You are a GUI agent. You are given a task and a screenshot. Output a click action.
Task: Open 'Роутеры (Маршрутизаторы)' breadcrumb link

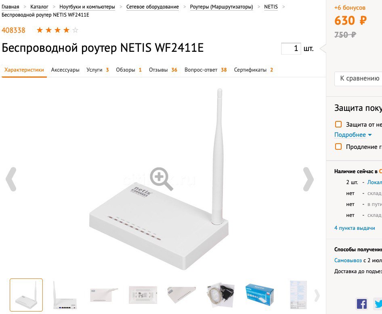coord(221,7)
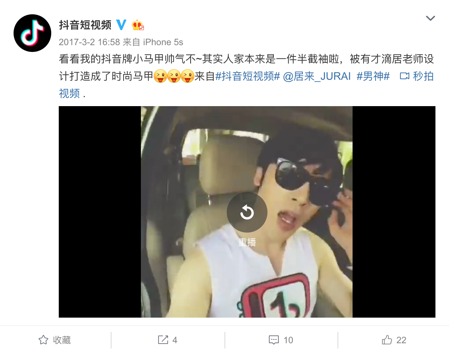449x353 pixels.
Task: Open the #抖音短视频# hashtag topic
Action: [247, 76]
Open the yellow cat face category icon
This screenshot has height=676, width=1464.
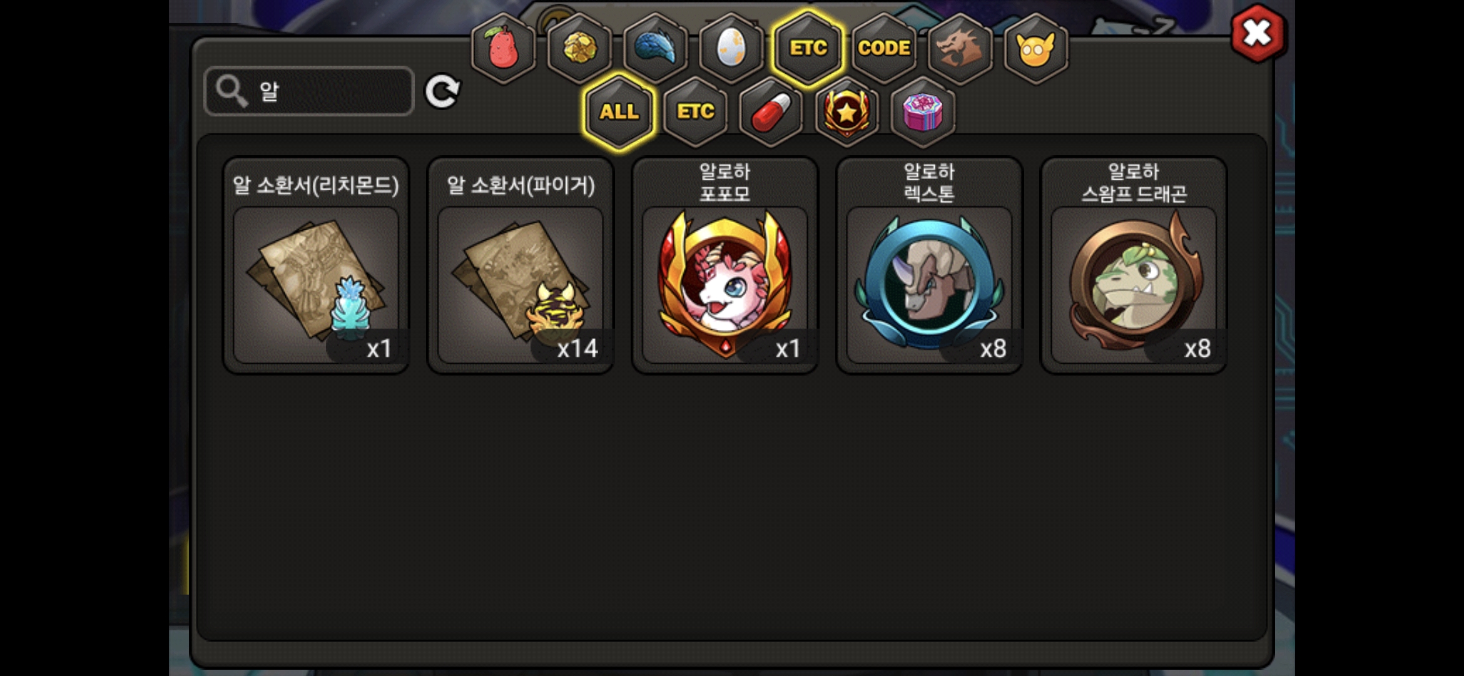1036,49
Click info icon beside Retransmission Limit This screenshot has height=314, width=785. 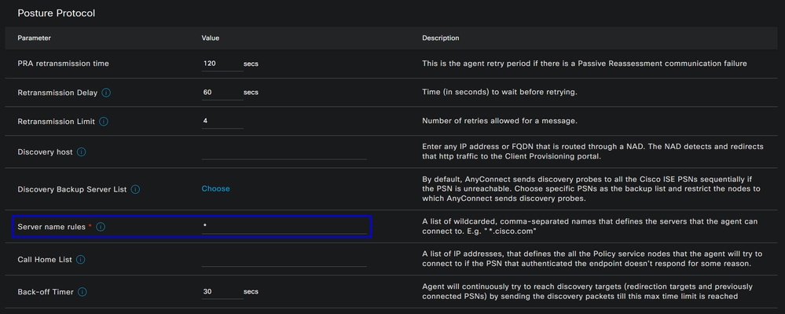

WHAT THE EXERCISE ASKS. The result should be every entry, word for word, and no pictures.

WRITTEN RESPONSE.
You are a GUI agent. You are given a task and a screenshot. Output a click action.
Task: Open 'Роутеры (Маршрутизаторы)' breadcrumb link

coord(221,7)
449x353 pixels.
Task: Open the #抖音短视频# hashtag topic
Action: [247, 76]
Open the yellow cat face category icon
This screenshot has height=676, width=1464.
1036,49
Click info icon beside Retransmission Limit This screenshot has height=314, width=785. 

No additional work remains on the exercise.